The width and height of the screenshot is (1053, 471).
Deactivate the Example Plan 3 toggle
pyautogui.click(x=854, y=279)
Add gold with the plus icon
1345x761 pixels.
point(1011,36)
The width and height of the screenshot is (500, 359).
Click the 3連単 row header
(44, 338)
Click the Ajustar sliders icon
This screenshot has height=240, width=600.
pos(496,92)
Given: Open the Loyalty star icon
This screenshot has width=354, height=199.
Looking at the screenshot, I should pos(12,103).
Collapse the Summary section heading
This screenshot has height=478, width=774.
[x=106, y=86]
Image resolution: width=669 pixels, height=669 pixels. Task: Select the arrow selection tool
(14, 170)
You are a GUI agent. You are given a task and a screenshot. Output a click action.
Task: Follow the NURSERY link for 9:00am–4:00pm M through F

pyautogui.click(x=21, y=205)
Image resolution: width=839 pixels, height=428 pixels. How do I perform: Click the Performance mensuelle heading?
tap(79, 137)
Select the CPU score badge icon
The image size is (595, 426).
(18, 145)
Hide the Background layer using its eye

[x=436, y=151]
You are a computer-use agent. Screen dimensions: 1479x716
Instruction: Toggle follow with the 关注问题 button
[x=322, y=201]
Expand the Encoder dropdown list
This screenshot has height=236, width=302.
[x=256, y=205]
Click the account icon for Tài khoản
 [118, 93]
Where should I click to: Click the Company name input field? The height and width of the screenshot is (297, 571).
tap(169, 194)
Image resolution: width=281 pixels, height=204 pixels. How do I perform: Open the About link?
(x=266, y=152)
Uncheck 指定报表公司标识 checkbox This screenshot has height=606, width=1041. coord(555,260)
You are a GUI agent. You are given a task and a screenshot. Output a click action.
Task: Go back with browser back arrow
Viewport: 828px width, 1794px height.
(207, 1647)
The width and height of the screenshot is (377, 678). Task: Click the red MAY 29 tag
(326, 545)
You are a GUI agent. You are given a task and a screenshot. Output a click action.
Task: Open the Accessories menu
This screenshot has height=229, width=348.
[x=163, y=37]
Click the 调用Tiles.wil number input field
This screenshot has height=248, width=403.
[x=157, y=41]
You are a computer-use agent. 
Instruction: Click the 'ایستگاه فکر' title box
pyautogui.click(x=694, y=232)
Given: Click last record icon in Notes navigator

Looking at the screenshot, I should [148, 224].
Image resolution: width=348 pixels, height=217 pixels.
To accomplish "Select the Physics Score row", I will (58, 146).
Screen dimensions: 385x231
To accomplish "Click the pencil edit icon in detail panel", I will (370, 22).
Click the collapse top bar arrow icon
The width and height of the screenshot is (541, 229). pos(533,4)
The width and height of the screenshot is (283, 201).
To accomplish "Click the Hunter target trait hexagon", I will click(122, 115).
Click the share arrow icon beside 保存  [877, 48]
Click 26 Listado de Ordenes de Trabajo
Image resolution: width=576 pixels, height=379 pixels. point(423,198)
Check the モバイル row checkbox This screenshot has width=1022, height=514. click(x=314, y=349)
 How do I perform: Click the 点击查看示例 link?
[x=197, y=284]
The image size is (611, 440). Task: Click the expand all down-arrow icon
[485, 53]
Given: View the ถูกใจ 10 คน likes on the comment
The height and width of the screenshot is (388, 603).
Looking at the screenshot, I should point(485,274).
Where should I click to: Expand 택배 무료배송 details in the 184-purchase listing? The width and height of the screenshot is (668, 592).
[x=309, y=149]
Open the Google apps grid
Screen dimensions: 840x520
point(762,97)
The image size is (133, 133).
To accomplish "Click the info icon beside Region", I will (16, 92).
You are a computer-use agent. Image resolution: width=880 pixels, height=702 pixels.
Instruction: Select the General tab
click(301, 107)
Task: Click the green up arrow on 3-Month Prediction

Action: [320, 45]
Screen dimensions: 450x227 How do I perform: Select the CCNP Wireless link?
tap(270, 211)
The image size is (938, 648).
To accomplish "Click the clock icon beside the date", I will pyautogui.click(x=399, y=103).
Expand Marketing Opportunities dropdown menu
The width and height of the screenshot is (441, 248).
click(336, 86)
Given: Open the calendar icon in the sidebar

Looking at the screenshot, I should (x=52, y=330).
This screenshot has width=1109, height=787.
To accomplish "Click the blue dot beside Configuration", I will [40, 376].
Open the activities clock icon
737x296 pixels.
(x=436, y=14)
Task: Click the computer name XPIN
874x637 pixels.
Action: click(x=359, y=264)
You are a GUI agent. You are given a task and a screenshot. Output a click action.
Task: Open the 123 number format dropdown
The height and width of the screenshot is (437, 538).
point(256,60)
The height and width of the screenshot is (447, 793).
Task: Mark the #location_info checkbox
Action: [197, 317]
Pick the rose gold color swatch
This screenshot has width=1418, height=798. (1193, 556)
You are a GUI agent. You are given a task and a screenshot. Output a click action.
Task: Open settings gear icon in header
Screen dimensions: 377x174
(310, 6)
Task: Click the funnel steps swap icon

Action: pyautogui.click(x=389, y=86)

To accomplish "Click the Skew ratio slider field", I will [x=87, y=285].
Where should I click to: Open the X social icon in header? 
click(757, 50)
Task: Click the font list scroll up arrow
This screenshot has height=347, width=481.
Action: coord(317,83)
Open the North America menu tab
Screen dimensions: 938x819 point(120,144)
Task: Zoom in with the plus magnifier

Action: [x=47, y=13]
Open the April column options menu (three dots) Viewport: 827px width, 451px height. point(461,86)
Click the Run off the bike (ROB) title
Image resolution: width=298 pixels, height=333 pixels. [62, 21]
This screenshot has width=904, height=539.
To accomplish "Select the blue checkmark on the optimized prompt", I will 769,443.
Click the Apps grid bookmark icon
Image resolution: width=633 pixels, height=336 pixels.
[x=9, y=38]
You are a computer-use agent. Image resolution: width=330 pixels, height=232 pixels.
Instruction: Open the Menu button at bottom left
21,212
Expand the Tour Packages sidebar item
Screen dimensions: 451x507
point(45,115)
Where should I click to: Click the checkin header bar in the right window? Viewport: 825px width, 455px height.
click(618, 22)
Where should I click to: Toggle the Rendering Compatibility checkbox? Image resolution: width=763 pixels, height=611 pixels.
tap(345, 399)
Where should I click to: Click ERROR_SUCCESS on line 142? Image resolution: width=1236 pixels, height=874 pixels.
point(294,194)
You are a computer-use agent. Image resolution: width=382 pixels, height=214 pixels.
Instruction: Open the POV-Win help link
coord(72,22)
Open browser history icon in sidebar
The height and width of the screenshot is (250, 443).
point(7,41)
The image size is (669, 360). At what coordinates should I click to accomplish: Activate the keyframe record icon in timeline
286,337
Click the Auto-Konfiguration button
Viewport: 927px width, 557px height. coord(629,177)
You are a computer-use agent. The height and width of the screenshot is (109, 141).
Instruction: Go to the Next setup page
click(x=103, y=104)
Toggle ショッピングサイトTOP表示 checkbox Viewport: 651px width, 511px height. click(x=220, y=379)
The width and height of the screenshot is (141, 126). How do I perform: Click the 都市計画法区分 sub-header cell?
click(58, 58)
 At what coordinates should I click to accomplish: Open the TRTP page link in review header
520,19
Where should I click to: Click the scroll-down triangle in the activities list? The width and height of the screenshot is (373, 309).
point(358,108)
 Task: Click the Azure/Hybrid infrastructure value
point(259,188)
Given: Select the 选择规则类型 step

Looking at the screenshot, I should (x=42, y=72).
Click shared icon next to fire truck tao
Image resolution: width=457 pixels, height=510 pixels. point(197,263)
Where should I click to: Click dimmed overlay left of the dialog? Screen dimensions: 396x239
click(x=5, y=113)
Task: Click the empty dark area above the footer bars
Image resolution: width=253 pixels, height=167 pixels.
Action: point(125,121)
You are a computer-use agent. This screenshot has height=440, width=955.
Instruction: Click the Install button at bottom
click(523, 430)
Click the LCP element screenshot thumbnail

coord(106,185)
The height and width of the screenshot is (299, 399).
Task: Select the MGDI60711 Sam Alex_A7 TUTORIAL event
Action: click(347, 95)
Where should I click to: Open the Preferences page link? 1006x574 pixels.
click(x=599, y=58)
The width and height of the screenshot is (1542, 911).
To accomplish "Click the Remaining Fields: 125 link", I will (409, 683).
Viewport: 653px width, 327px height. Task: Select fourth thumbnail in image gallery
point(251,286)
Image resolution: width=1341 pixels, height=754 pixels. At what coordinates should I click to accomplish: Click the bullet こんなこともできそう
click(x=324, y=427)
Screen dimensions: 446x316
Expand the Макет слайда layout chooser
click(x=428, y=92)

+ + + + +

*Prompt*
Copy all lines from the listing that contain "blue".

*Solution to this exercise*
To accomplish "Click the blue dot beside Configuration", I will [40, 376].
To accomplish "Select the blue checkmark on the optimized prompt", I will 769,443.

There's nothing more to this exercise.